The surface plot of the song covers the assassination of John F. Kennedy while he was being driven down a Dallas street in a big Lincoln Continental in 1963. Odd choice for a song, perhaps. But what else happened in 1963? A certain Robert from Duluth had released The Freewheelin’ Bob Dylan and created for himself a new identity. Bob Dylan performed “Blowin’ in the Wind” live on television in March 1963; JFK died in late November.

The song is a rare reflection on Dylan’s own life. “I’m going to Woodstock, it’s the Aquarian Age / Then I’ll go to Altamont and sit near the stage,” he sings, before rhyming “let the good times roll” with “grassy knoll.” Then the wheels really come off, and Dylan breaks down into a Rick-from-Casablanca list of demands to some invisible band:

Play “St. James Infirmary” and “The Port of King James”
If you want to remember, you better write down the names
Play Etta James, too
Play “I’d Rather Go Blind”
Play it for the man with the telepathic mind
Play John Lee Hooker
Play “Scratch My Back”
Play it for that strip club owner named Jack
Guitar Slim going down slow
Play it for me and for Marilyn Monroe.

That “strip club owner” was Jack Ruby, the guy who shot Lee Harvey Oswald while he was in police custody. These acts of violence, which Dylan seems to be naming as a kind of root trauma or influence for him, mix with the songs—“St. James Infirmary” et al—that built an alternative historical canon, this time of emotion. Of which is Dylan a star? It’s a question that nags him as he roams the rich territory of time gone by, all while nearing the end of his own road. It’s a sentimental piece, but then these are sentimental times.

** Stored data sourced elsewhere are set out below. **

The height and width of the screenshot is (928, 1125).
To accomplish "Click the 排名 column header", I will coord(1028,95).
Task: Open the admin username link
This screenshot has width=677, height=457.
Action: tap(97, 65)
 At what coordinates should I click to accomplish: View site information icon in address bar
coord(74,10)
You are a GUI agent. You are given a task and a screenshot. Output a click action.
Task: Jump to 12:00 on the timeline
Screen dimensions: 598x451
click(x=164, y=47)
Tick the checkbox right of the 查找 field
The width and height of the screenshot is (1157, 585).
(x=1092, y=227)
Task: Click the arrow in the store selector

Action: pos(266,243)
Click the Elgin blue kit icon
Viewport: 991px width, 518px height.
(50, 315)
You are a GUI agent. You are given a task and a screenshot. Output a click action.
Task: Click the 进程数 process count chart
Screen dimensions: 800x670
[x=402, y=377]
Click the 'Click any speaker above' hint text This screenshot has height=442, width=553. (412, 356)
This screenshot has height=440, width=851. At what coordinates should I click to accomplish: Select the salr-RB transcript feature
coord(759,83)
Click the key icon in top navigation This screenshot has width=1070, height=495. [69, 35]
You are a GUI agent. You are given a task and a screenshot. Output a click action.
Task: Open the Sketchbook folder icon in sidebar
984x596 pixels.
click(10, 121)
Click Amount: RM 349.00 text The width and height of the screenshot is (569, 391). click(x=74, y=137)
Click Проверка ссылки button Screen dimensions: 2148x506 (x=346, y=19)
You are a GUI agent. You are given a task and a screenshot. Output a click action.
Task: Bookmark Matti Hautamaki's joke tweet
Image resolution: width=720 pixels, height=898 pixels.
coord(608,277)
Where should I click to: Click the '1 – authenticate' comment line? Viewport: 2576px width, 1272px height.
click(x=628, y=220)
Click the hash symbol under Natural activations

In 2017, Sheldon Pierce wrote a great analysis of Beyoncé’s early rap work stretching all the way back to the Destiny’s Child predecessor Girl’s Tyme and her recitative-rap in the 2001 movie Carmen. The rap alter ego she calls “B” has a distinctive style, flickering between staccato-clean enunciation and long swoops up and down her vocal range.

Her appearance on “Savage” is no disappointment. Beyoncé in swagger mode is intoxicating, and here she’s badder than ever: “Can’t argue with these lazy bitches,” she raps, “I just raised my price.” Her lighter voice decorates Megan’s more solid tones, and the mixture is just right.

As sharp-eared Twitter users have also observed, “Savage” has more than a little flavor of Trillville’s dirty classic “Some Cut,” which comes out in Megan Thee Stallion’s rhyming style but particularly in Beyoncé’s ad libs. All of them are as clean as knives. Some are laugh-out-loud funny, like her tribute to getting dressed in the morning: “If you don’t jump to put jeans on, baby, you don’t feel my pain!” The Beyhive has probably thrilled the most to her line about OnlyFans, the site where users can stream their own homemade porn.

To each their own. Dylan is still making quite lovely music, which is encouraging news, but “Murder Most Foul” is written in the kind of past tense you use when you’ve got one foot already in the grave: Elegiac is the polite word. In contrast, Beyoncé’s turn on “Savage” is a triple-hander of a good idea: She’s raising money for a disaster organization based in Houston, lending her support to a worthy up-and-comer, and the song is catchy as all hell. God knows our isolated flesh-sacks need some enticement to move, and “Savage” is just that.

These are two very different transmissions from planet pop star, but they serve a welcome distraction for bored earthlings everywhere. Maybe a duet, next?